**BLOC DE TEXTE:**
====

Cet article modifie l'article 205, alinéa 2, CIR/92, afin de ne permettre en aucun cas une imputation sur les « frais de corruption » au titre de revenus définitivement taxés.

Article 6

Cet article règle la date d'entrée en vigueur de la loi.

Philippe MAHOUX
Joëlle KAPOMPOLÉ.

PROPOSITION DE LOI


Article 1er

La présente loi règle une matière visée à l'article 78 de la Constitution

Art. 2

L'article 192, § 1er, alinéa 1er, du Code des impôts sur les revenus 1992 est complété par le membre de phrase suivant:

« et pour autant qu'elles se rapportent à des actions ou parts qui ont la nature d'immobilisations financières, détenues en pleine propriété pendant une période ininterrompue d'au deux ans et qu'à la date de la réalisation de la plus-value, la société détienne dans le capital de la société émettrice de l'action réalisée une participation d'au moins 10 % ou dont la valeur d'investissement atteint au moins 1 200 000 EUR. ».

====

**DONNÉES SOURCES:**

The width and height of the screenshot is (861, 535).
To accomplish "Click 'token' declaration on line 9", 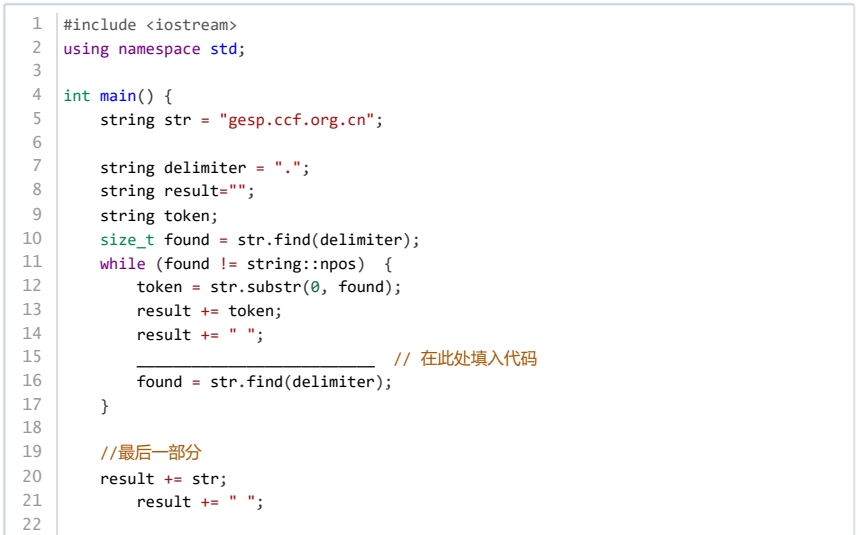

====

**DESCRIPTION DU PROBLÈME:**
Pour chaque affirmation ci-dessous, dites si elle concorde avec le bloc de texte, en répondant oui ou non et en citant textuellement les mots qui tranchent.
1. L'article 6 fixe la date d'entrée en vigueur de la loi.
2. L'article 2 de la proposition complète l'article 205 du Code des impôts sur les revenus 1992.
3. La participation minimale exigée dans le capital de la société émettrice est de 10 %.

**SOLUTION DU PROBLÈME:**
1. Oui : « Cet article règle la date d'entrée en vigueur de la loi. »
2. Non : « L'article 192, § 1er, alinéa 1er, du Code des impôts sur les revenus 1992 est complété »
3. Oui : « une participation d'au moins 10 % »